Almost a quarter of the psychologists reported having treated a patient who had been sexually involved with previous therapists, and nearly two fifths knew of other clinical psychologists who had had sex with patients.
One clinician reported 1000 sexual encounters, another 800, and while almost half of such relationships lasted for less than 3 months, some had continued for more than 5 years. Yet only 13 per cent of the psychologists, who knew of such stories, had taken any action.
While there have been at least ten previous surveys in the US gathering data on the issue, Garrett and Davis' represents a lone study of the British scene. According to the two psychologists, people who have tried to research this uncomfortable issue have been threatened with expulsion from professional organisations.
Garrett and Davis's survey reveals that while male therapists were more liable than females to have sex with patients, men were only 2.5 times more likely to do this than women - a much narrower gender gap than US rates. In America male therapists are 8 times more likely than women to become involved with clients.
Perhaps most intriguing of all was the finding that therapists who had a "humanistic" orientation were almost three times more prone to patient sexual liaisons than other therapists. Humanistic therapy is an attempt to move away from the authoritarian analyst by emphasising the friendliness of the therapist. In particular Humanists reject the overly-theoretical approach and prefer a more `playful' attitude to therapy, perhaps as this survey suggests, rather too playful.
Yet this problem has dogged therapy right back to its roots. In 1906 Carl Gustav Jung, Freud's heir apparent, started treating Sabina Spielrien, a 20-year-old Russian student who fell in love with him, and by 1909 Jung had made her his mistress. Jung wrote to Freud about the affair, but Freud defended Jung and colluded with his denials. He wrote supportively to Jung about affairs with women in therapy: "I have never been taken in so badly, but I have come very close to it". He comforted Jung with the fact that "it will never be possible to avoid little laboratory explosions".
Intriguingly Sabina Spielrein went on to become an analyst and part of Freud's circle in Vienna.
There are many arguments given for why sexual relationships form between therapist and client. Freud believed that patients made sexual advances to avoid confronting their own problems, while others point out that seducing your therapist is about gaining power somehow.
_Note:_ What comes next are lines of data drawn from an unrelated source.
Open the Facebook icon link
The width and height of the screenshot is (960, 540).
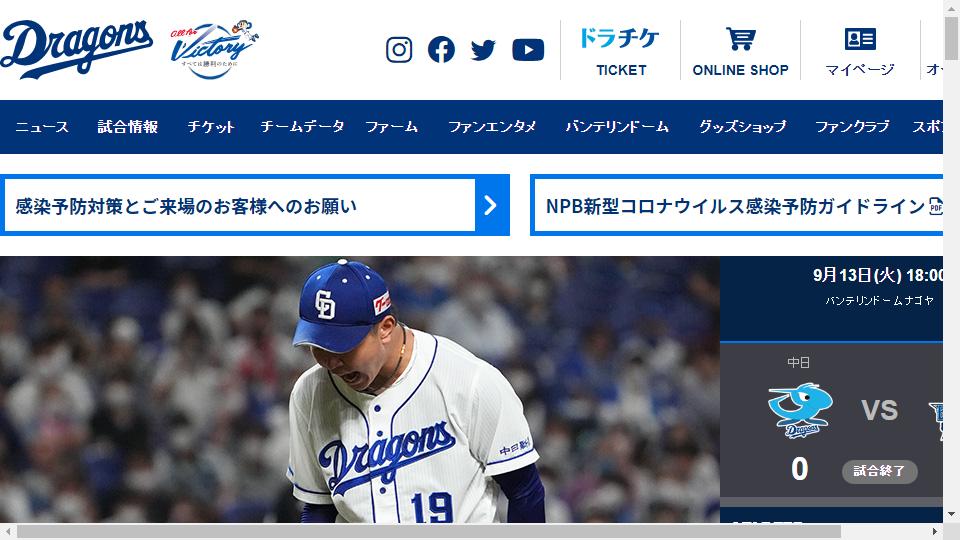click(x=441, y=50)
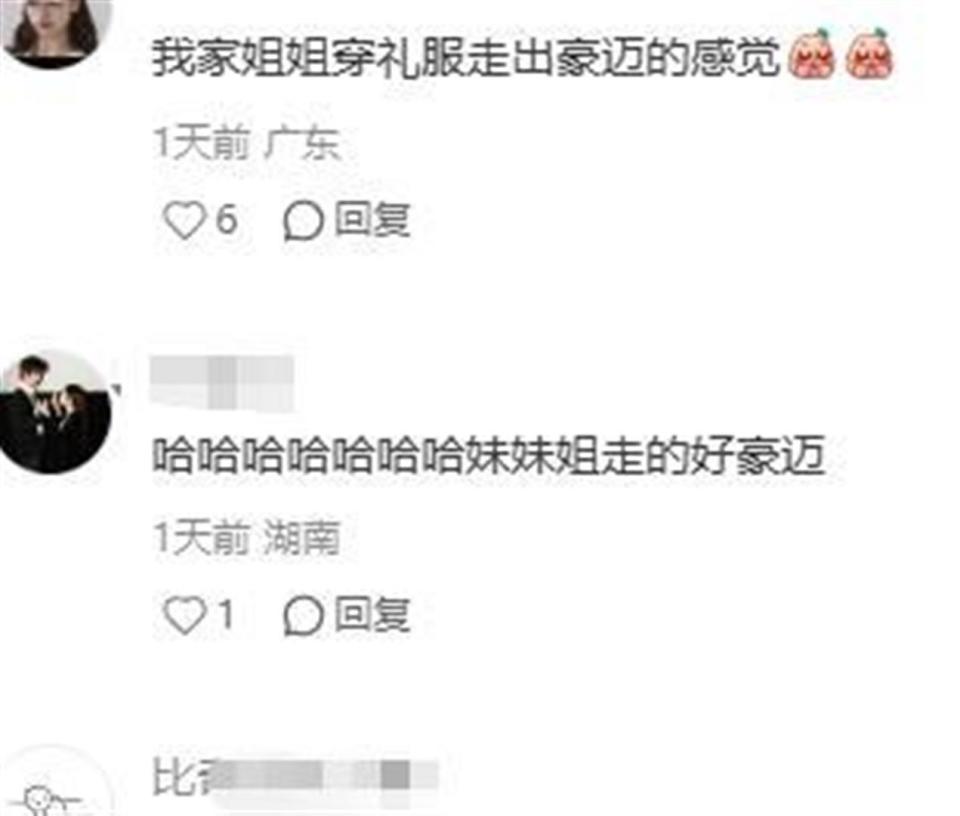Click the 1天前 湖南 timestamp
The width and height of the screenshot is (960, 816).
(246, 537)
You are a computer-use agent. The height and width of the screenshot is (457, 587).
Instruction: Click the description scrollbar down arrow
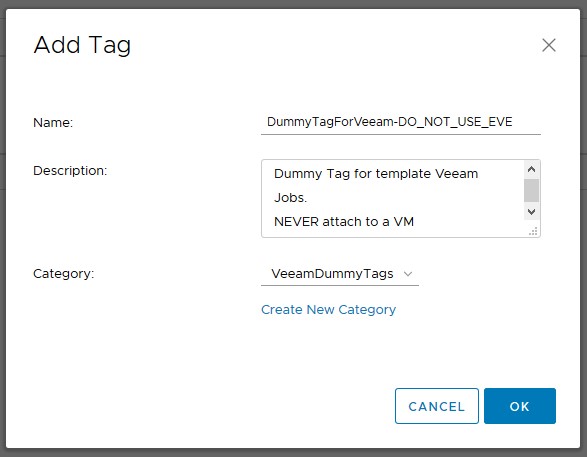point(531,212)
Garrett and Davis found those therapists who had themselves had therapy were even more likely to have sex with patients and that single or divorced therapists were more likely to start a sexual relationship than married ones. Indeed, it would seem that therapists are vulnerable in the same way that their patients are. Loneliness drives both clinician and patient into each other's arms.
These findings appear to be a convincing argument against longer- term therapies where intense relationships are more likely to develop. But what is particularly worrying about Garrett and Davis's results is that their survey was conducted amongst Clinical Psychologists, all registered with the prestigious British Psychological Society. So they would all have at least two degrees, including one postgraduate qualification, often gained against immense competition, plus the vast majority work in the highly regulated NHS.
One shudders to think what must be happening in the unregulated world of private counselling. Here no credentials or affiliation are necessary to hang up a plate, and start practising from the privacy of one's own home.